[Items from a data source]
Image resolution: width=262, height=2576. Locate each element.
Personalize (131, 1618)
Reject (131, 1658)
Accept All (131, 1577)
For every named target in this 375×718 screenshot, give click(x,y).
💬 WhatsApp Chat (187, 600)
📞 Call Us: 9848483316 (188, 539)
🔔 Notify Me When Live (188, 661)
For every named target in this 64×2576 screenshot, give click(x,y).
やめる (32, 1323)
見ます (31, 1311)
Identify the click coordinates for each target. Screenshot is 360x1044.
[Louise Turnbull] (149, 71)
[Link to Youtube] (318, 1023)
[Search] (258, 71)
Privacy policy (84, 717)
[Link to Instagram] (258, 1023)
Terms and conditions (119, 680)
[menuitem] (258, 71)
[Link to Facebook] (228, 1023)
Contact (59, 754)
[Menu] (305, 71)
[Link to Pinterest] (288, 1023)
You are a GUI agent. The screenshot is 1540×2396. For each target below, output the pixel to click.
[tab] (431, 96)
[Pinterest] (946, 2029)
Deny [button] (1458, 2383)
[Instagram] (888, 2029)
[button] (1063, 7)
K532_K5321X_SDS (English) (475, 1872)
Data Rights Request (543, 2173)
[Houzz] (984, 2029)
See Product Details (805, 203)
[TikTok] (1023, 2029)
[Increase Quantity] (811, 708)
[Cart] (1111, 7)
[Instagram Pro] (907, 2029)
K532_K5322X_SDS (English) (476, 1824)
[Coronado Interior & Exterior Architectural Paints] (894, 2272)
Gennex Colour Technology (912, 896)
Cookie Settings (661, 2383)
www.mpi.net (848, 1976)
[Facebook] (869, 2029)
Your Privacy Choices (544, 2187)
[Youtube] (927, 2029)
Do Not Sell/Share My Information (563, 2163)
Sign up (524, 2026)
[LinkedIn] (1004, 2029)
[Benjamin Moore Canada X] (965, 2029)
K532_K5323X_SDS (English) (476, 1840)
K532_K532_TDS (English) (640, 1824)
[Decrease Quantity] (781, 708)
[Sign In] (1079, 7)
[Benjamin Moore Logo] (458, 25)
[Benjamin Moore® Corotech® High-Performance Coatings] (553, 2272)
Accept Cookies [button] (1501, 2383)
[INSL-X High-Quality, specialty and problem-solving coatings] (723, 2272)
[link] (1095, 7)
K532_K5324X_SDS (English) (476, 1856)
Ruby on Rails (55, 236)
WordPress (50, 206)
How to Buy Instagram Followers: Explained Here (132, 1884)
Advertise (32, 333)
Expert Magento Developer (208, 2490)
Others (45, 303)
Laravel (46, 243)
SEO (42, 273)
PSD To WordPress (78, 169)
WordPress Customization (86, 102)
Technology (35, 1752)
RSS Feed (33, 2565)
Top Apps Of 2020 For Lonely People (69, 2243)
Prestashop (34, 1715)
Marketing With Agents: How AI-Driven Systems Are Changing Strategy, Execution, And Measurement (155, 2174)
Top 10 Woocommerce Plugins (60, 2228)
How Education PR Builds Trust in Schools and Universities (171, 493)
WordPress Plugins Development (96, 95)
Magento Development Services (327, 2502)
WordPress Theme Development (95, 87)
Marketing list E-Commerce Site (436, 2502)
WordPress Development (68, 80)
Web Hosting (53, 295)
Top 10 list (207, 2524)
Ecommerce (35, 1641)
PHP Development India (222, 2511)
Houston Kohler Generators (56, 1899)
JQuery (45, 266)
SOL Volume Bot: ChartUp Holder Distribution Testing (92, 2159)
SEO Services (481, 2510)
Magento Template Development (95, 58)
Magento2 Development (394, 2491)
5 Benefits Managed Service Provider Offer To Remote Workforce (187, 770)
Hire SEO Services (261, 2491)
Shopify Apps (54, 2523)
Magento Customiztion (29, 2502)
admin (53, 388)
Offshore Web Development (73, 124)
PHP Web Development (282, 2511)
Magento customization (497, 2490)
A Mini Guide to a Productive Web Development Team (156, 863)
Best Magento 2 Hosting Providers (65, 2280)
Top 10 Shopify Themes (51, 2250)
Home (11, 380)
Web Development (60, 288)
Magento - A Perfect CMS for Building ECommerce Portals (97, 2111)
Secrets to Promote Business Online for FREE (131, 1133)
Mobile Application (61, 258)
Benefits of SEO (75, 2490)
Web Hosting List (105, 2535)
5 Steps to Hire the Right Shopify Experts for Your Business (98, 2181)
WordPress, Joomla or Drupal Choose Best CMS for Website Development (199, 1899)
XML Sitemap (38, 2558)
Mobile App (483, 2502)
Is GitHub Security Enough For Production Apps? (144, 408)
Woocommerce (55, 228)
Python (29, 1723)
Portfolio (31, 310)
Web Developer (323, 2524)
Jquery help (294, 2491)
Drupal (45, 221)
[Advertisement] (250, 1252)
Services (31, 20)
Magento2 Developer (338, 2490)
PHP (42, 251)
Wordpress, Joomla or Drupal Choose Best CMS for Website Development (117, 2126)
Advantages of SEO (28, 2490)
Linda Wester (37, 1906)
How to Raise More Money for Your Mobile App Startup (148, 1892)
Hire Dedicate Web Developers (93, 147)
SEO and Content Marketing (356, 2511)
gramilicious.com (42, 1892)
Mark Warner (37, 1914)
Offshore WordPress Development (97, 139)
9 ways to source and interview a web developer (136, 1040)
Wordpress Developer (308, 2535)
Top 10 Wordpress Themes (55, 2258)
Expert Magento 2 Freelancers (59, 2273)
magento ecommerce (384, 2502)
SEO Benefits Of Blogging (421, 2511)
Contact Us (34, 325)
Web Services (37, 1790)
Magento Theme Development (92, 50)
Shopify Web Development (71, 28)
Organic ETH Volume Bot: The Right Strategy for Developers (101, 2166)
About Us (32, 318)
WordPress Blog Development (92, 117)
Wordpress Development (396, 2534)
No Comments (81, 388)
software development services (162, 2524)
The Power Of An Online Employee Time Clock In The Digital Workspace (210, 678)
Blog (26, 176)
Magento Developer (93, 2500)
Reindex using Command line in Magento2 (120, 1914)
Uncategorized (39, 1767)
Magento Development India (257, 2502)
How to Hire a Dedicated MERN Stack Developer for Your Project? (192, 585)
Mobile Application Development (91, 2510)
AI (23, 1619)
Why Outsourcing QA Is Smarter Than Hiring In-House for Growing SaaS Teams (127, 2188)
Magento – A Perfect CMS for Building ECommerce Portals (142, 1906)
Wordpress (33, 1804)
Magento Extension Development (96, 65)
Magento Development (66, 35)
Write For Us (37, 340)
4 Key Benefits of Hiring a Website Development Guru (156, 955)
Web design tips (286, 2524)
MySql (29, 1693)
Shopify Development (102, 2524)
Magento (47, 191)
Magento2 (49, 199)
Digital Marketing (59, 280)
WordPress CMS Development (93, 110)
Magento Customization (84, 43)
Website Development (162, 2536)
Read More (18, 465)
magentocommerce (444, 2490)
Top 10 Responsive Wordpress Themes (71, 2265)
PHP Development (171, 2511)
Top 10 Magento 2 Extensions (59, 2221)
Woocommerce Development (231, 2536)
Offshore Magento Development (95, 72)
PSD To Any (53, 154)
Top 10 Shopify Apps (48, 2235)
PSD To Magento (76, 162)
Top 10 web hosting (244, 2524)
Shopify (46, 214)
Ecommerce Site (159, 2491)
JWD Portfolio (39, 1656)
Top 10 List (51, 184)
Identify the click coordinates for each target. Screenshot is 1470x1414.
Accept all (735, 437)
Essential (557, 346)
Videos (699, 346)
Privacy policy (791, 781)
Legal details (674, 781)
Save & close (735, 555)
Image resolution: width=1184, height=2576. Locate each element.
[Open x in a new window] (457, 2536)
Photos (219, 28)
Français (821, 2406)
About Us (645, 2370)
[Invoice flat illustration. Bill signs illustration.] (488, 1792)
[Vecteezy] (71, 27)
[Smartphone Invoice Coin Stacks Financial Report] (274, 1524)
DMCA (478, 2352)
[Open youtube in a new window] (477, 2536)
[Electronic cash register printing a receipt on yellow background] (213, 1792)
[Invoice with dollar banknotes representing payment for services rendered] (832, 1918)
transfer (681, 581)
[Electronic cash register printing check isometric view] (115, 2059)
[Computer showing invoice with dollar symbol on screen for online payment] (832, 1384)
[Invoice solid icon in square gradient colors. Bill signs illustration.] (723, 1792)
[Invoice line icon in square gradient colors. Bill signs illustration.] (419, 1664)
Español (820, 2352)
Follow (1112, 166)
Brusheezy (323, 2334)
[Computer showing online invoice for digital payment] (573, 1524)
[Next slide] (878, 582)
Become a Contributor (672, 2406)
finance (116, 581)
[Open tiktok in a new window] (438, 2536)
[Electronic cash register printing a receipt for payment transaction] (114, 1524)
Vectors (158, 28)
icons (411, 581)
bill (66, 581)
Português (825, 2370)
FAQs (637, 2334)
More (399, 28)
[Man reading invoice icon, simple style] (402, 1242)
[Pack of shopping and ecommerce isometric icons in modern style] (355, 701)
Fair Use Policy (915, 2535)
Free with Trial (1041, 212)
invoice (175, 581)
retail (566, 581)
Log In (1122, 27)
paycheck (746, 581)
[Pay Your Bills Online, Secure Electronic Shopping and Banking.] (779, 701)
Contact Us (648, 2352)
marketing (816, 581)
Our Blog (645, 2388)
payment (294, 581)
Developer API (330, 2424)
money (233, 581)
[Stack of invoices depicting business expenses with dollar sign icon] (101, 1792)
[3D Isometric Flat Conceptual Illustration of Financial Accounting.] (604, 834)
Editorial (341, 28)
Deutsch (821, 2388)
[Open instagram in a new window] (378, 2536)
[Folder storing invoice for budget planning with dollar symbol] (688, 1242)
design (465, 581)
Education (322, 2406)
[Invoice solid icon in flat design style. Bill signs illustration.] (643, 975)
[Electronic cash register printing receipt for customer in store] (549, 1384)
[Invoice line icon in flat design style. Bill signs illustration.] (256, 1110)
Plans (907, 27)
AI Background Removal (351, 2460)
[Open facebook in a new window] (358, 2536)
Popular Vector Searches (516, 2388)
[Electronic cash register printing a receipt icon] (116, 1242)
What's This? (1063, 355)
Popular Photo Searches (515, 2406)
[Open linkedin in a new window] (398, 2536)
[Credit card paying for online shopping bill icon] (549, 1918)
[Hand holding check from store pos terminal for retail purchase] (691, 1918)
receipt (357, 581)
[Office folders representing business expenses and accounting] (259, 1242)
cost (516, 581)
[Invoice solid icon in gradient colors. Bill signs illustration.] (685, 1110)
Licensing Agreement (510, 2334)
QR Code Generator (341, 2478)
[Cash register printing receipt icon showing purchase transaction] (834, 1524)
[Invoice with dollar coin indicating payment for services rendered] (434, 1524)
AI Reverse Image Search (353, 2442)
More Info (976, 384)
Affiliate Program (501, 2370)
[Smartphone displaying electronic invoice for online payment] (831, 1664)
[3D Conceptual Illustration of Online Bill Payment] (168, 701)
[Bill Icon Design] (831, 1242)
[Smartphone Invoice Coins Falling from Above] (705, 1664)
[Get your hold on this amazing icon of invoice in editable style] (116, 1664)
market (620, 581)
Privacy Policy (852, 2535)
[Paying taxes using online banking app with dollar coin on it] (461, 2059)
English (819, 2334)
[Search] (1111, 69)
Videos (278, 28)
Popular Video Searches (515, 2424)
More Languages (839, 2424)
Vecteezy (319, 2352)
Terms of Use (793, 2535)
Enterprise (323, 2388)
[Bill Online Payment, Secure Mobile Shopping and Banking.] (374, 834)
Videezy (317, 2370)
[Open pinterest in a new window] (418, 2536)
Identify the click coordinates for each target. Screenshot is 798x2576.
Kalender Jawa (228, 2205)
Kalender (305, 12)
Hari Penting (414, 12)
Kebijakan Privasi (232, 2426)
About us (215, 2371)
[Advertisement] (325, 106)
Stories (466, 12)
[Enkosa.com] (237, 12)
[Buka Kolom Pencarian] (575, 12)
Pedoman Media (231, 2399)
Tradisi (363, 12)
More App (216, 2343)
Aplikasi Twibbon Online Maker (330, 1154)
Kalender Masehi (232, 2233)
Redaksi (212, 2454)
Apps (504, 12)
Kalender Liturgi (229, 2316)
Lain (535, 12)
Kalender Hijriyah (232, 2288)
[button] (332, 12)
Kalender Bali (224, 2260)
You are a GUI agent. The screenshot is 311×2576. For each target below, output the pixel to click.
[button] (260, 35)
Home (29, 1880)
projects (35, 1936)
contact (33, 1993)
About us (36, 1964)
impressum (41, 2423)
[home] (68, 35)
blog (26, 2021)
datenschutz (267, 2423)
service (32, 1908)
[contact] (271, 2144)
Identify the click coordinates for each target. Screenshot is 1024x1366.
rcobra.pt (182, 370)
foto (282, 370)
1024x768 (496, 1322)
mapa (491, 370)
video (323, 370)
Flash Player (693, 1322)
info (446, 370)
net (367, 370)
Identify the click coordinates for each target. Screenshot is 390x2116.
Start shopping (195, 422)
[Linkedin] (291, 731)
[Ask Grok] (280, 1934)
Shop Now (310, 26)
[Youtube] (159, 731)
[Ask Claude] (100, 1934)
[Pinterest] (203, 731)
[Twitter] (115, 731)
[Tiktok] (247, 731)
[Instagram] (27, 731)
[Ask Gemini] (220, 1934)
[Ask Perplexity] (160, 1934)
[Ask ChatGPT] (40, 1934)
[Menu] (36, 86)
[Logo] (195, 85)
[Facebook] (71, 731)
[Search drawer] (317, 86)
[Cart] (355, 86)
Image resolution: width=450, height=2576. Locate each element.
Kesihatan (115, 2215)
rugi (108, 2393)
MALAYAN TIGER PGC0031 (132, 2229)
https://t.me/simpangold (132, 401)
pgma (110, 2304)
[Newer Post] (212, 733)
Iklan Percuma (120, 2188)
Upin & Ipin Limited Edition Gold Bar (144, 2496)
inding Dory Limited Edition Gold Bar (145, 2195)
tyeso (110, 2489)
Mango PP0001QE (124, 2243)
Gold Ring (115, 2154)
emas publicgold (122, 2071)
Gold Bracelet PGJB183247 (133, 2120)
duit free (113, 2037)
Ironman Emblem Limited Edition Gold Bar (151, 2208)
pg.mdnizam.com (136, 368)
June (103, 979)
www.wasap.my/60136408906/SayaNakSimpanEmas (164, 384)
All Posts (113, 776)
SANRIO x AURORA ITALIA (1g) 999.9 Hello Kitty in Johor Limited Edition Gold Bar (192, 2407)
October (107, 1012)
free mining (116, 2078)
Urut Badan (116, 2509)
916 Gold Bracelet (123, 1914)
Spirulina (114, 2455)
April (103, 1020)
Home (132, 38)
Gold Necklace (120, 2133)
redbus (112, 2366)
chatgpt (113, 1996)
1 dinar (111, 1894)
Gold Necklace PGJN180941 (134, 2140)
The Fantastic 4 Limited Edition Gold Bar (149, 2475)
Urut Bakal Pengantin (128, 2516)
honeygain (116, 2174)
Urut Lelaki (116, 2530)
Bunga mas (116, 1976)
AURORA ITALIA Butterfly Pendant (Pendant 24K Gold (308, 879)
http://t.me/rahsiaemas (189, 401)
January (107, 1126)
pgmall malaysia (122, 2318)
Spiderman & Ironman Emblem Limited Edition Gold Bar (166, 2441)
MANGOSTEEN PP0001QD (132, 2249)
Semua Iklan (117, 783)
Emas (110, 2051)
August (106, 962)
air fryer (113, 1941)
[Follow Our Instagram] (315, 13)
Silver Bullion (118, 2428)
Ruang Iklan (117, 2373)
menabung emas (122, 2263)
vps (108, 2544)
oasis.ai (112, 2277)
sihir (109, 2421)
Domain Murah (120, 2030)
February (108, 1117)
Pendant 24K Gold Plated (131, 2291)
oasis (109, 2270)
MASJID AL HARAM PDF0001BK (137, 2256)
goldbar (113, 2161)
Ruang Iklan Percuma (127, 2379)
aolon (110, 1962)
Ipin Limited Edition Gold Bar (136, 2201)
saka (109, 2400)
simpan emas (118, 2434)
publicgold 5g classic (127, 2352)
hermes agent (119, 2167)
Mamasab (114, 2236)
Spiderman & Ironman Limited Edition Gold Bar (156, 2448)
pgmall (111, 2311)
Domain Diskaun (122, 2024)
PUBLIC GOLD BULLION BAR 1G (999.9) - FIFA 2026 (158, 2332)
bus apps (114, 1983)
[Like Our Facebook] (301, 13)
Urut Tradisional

### Task brief
Would you please copy exactly the part of the entries above that begins at the line containing "Data Rights Request (543, 2173)" and ends at the line containing "Cookie Settings (661, 2383)", both lines included?

### Task answer
Data Rights Request (543, 2173)
[Houzz] (984, 2029)
See Product Details (805, 203)
[TikTok] (1023, 2029)
[Increase Quantity] (811, 708)
[Cart] (1111, 7)
[Instagram Pro] (907, 2029)
K532_K5322X_SDS (English) (476, 1824)
[Coronado Interior & Exterior Architectural Paints] (894, 2272)
Gennex Colour Technology (912, 896)
Cookie Settings (661, 2383)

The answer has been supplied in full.